» Task goal
Treat the line containing "Task: Click the Theme" as the first line and the final line of the material below as the last; reproduce that range exactly.

» Given records
BEGIN
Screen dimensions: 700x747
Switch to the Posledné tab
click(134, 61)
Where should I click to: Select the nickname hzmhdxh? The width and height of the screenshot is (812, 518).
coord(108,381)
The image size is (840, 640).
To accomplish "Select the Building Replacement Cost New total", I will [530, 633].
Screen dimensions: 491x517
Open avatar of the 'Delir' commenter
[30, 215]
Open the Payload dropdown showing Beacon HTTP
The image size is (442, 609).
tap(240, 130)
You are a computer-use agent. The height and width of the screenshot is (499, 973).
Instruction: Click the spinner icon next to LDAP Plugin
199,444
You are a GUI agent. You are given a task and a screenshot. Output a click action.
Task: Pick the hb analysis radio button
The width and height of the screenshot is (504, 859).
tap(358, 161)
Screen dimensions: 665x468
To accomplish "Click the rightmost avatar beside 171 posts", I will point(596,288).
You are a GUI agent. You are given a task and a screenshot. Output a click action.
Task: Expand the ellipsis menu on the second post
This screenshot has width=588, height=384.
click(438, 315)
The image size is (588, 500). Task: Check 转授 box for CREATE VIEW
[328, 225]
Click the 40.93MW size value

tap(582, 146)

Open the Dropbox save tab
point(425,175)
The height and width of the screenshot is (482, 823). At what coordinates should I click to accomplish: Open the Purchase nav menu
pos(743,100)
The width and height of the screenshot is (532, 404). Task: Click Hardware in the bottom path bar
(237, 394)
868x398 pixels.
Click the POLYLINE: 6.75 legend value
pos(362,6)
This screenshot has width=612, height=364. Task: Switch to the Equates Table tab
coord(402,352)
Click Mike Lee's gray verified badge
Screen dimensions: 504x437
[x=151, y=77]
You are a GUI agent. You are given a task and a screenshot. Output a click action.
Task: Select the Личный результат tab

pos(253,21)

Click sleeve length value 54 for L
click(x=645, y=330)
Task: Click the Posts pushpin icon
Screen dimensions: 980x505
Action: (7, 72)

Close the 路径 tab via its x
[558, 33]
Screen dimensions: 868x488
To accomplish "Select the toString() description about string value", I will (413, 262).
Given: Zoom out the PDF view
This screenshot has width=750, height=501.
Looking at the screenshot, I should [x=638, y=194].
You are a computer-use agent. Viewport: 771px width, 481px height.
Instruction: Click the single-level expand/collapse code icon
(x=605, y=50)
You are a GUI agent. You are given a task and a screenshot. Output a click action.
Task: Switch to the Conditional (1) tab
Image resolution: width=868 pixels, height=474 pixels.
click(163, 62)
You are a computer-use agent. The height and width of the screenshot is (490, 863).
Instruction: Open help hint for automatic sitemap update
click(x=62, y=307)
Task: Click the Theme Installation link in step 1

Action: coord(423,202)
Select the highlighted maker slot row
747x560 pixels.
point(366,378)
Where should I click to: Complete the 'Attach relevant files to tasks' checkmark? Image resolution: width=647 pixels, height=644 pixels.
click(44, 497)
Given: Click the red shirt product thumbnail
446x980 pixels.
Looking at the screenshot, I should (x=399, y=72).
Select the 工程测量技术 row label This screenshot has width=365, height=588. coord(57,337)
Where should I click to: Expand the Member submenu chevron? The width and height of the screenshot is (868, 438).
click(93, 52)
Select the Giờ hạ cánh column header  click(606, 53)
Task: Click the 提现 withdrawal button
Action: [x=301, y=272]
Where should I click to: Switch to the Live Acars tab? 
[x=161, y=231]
END
» Result of this exercise
Task: Click the Theme Installation link in step 1

Action: coord(423,202)
Select the highlighted maker slot row
747x560 pixels.
point(366,378)
Where should I click to: Complete the 'Attach relevant files to tasks' checkmark? Image resolution: width=647 pixels, height=644 pixels.
click(44, 497)
Given: Click the red shirt product thumbnail
446x980 pixels.
Looking at the screenshot, I should (x=399, y=72).
Select the 工程测量技术 row label This screenshot has width=365, height=588. coord(57,337)
Where should I click to: Expand the Member submenu chevron? The width and height of the screenshot is (868, 438).
click(93, 52)
Select the Giờ hạ cánh column header  click(606, 53)
Task: Click the 提现 withdrawal button
Action: [x=301, y=272]
Where should I click to: Switch to the Live Acars tab? 
[x=161, y=231]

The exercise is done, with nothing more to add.